It is inaccurate and dangerous for anyone to make any representation about the condition of aluminum wiring in a specific property "over the telephone," and without on-site specific inspection and testing by a qualified expert who is familiar with aluminum wiring issues.
In explanation, we've attached the text portion a 2/3/94 letter from an expert on aluminum wiring, addressing this problem. The author, Dr. J. Aronstein, can be contacted at email@example.com, or contact me, Daniel Friedman. Extensive information about identifying and repairing aluminum wiring safety hazards is at ALUMINUM WIRING HAZARDS & REPAIRS.

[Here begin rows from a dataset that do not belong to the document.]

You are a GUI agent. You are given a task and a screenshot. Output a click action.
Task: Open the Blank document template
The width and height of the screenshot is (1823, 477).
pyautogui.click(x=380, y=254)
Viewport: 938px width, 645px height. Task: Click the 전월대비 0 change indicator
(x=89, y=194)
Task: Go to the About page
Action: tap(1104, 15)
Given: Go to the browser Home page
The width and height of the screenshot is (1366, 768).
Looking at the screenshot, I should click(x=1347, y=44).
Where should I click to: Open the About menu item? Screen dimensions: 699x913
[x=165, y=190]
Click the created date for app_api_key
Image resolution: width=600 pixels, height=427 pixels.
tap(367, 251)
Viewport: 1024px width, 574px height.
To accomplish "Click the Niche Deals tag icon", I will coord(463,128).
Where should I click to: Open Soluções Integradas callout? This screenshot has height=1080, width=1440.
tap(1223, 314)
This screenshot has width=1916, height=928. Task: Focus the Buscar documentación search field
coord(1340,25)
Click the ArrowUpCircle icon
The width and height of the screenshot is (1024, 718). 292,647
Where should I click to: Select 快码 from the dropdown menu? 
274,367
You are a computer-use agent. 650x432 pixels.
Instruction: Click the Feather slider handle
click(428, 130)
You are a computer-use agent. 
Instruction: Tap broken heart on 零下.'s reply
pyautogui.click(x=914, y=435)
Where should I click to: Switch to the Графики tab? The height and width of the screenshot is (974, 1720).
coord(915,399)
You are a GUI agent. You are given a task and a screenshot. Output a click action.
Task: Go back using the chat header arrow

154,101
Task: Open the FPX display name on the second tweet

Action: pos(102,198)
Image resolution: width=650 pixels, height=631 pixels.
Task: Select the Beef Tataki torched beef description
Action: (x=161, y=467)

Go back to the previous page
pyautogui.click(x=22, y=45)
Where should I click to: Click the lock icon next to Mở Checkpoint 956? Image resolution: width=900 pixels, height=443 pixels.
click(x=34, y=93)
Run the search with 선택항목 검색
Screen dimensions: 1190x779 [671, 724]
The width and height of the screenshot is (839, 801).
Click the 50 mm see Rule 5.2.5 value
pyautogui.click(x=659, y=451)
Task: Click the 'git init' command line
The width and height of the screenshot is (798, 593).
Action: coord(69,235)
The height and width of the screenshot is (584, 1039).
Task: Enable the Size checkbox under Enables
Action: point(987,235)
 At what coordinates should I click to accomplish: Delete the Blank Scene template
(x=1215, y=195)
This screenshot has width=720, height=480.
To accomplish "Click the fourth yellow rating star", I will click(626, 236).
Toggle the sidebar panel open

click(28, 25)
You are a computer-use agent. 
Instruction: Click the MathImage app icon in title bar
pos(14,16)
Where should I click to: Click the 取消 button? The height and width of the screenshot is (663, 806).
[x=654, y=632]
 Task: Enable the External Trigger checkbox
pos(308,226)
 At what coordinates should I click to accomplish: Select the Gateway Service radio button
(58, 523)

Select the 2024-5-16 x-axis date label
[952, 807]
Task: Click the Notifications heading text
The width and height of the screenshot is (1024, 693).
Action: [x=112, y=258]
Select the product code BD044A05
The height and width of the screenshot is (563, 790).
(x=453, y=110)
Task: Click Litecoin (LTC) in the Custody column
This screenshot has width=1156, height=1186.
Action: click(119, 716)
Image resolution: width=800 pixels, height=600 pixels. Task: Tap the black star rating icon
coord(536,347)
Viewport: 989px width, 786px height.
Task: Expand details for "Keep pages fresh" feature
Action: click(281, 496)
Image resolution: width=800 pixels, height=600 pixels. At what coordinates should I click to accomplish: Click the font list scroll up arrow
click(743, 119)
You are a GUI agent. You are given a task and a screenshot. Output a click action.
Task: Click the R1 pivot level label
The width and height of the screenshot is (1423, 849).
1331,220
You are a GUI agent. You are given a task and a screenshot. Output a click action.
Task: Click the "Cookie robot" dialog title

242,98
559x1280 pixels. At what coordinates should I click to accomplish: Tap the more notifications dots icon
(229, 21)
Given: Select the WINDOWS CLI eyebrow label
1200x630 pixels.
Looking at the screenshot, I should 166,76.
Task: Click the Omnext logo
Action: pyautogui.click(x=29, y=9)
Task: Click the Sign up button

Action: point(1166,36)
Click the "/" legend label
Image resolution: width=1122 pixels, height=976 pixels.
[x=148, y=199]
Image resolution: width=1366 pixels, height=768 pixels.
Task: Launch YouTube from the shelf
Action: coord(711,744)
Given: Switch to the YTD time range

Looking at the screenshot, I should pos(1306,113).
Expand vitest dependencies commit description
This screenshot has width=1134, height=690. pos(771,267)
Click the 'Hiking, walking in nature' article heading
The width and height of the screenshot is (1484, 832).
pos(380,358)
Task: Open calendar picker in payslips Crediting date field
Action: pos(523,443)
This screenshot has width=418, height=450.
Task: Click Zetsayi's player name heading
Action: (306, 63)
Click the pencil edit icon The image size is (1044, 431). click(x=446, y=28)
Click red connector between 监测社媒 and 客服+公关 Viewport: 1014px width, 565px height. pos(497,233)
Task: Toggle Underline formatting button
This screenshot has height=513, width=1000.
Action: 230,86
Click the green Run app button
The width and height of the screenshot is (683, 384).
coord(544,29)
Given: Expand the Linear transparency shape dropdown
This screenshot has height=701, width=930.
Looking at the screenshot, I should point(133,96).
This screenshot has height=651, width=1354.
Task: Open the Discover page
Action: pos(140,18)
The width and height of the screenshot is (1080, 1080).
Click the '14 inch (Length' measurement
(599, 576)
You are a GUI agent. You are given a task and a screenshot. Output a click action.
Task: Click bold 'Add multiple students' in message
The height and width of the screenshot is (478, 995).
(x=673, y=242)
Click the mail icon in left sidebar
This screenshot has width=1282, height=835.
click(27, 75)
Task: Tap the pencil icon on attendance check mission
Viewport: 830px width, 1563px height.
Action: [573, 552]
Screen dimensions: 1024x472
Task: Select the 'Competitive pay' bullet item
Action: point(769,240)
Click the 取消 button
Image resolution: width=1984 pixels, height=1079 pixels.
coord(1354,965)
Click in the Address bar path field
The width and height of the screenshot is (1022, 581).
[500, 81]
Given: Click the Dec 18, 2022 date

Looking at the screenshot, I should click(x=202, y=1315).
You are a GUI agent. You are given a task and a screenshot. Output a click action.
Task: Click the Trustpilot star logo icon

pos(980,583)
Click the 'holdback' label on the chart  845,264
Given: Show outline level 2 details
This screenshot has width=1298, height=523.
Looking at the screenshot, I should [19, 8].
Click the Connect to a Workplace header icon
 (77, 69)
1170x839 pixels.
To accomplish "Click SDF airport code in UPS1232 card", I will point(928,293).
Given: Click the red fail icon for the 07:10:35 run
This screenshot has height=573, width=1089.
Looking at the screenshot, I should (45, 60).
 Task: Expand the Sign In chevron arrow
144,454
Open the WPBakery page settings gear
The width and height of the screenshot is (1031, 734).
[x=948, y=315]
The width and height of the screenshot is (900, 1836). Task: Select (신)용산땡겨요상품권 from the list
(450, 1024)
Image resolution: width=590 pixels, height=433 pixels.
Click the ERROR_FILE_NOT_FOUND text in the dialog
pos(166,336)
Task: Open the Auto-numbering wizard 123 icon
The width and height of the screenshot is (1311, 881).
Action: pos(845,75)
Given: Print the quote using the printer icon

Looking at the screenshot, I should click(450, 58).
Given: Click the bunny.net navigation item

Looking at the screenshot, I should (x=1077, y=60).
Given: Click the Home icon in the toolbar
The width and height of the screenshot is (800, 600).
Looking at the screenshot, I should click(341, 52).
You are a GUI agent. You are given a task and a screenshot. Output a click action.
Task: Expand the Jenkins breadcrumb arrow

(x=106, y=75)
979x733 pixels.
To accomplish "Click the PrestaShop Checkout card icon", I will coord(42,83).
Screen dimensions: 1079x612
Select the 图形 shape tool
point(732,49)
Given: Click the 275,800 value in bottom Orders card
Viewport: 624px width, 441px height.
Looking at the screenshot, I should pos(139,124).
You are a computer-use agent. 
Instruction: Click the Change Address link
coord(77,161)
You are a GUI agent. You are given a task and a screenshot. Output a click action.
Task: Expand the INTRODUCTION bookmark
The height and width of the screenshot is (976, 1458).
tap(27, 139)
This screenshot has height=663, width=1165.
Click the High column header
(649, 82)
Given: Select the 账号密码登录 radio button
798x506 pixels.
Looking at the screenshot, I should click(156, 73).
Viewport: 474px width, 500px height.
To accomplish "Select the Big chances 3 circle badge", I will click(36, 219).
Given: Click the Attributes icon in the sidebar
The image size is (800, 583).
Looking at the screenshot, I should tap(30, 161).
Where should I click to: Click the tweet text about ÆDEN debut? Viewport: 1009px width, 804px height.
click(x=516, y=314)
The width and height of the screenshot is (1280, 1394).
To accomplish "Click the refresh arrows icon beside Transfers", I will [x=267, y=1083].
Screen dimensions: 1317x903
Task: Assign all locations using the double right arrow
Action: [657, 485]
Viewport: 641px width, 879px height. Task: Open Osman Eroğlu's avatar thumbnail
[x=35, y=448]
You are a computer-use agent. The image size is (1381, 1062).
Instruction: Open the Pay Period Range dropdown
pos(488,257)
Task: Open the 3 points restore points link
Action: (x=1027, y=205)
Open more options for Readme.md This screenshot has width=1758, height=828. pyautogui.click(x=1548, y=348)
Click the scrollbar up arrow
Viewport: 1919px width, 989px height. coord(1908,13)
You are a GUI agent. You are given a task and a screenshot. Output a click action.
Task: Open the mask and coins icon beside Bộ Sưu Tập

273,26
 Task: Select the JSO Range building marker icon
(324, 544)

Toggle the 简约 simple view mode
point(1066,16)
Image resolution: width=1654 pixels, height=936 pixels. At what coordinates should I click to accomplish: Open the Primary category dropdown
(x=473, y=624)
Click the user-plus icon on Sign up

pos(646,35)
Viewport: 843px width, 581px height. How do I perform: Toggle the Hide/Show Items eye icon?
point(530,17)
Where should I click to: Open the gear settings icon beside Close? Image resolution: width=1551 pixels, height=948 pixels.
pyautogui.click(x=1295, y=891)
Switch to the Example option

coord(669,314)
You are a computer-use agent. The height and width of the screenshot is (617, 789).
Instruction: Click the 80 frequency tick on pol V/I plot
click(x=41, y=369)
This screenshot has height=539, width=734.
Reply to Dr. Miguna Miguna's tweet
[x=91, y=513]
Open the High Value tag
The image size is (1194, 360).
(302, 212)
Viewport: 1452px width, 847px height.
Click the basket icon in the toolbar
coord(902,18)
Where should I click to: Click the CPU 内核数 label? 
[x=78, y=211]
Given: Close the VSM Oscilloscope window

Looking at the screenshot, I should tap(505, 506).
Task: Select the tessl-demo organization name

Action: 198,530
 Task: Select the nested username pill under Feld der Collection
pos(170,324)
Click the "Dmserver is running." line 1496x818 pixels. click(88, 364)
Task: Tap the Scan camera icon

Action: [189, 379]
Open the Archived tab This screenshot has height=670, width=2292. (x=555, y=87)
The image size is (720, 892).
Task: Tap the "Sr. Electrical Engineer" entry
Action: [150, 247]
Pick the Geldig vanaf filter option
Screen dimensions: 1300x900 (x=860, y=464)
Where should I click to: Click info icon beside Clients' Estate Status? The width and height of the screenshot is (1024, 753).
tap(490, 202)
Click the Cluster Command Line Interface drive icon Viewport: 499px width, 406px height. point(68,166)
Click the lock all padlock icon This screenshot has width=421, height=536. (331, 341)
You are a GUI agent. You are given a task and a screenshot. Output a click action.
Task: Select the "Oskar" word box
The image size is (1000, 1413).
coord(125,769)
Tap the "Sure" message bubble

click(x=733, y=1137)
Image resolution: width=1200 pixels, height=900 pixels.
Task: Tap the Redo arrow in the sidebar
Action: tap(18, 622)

February 3, 1994 (original addressee info) (deleted by DJF) Subject: Aluminum wiring (deleted ) Dear Mr. (deleted) You requested my comments on the safety of the aluminum wiring at (deleted) and my review of the written materials provided. The question to be answered is this - are the connections to the aluminum wire at (deleted) safe? Without determining what types of connections are in the system and how they were made, nobody can answer the question. Are the receptacles back-wired or screw-terminal wired? If screw-terminal wired, how is the wire placed under the screw (straight in or wrapped around)? Are the screws steel or brass? Are the screws plated with zinc on the neutral side? What kind of splicing connectors exist in the system? If twist-on connectors ("wire nuts"), are they the live spring or restrained spring type? Did the installer abrade the aluminum wire before connecting to remove the oxide? Were the spliced wires pre-twisted together? Was a corrosion inhibitor used on all connections? Given the answers to these questions (from direct observations), an evaluation of the relative safety of the wiring system at (deleted) can be made.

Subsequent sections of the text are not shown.